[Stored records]
== Segment start ==

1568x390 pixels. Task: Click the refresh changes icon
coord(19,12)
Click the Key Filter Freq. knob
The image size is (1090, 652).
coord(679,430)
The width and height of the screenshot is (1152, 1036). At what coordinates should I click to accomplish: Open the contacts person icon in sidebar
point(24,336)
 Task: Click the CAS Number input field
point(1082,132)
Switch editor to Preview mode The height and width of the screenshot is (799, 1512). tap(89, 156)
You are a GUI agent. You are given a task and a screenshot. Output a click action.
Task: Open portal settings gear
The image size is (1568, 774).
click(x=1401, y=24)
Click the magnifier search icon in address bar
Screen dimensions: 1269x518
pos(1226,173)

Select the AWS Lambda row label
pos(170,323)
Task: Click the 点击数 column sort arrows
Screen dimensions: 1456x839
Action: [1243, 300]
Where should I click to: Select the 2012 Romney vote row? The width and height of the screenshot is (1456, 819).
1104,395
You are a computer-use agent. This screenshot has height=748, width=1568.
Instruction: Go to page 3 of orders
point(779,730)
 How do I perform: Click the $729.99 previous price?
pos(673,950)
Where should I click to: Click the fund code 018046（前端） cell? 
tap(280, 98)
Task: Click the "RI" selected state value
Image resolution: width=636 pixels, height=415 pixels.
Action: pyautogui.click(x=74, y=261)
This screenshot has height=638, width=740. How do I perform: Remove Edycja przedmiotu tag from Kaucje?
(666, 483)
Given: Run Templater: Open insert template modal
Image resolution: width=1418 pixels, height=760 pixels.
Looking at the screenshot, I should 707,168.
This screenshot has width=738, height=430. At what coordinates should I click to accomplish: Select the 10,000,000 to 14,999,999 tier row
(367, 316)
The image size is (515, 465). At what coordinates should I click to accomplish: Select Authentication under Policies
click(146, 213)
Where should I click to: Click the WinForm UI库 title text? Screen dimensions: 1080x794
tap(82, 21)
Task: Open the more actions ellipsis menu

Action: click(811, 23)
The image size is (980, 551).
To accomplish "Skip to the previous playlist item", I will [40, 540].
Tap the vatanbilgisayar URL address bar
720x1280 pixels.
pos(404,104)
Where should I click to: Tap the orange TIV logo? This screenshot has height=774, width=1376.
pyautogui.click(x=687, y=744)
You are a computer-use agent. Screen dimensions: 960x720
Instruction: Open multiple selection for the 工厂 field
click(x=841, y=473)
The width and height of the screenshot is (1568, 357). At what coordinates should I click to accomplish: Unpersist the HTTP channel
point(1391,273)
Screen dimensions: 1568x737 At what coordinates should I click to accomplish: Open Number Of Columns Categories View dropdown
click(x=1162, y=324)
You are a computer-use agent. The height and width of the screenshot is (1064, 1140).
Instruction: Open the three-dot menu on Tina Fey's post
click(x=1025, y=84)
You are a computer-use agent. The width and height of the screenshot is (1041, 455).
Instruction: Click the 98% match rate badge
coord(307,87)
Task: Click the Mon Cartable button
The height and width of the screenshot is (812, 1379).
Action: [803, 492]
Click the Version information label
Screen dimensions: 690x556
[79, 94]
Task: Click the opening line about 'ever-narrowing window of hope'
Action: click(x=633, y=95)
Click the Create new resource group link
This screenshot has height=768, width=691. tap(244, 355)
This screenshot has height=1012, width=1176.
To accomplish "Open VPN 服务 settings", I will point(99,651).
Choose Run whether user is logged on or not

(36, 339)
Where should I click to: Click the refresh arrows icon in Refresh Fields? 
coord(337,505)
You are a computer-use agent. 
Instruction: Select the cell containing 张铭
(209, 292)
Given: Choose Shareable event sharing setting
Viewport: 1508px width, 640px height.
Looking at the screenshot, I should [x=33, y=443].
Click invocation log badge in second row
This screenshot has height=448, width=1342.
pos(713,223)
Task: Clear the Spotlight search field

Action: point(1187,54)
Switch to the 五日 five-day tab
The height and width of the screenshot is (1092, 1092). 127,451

== Segment end ==

■ **EXERCISE DIRECTIONS**:
Wherever a line in the data above holds the word "computer", copy that line.

■ **REPLY**:
You are a computer-use agent. This screenshot has height=748, width=1568.
You are a computer-use agent. Screen dimensions: 960x720
You are a computer-use agent. The height and width of the screenshot is (1064, 1140).
You are a computer-use agent. The width and height of the screenshot is (1041, 455).
You are a computer-use agent. 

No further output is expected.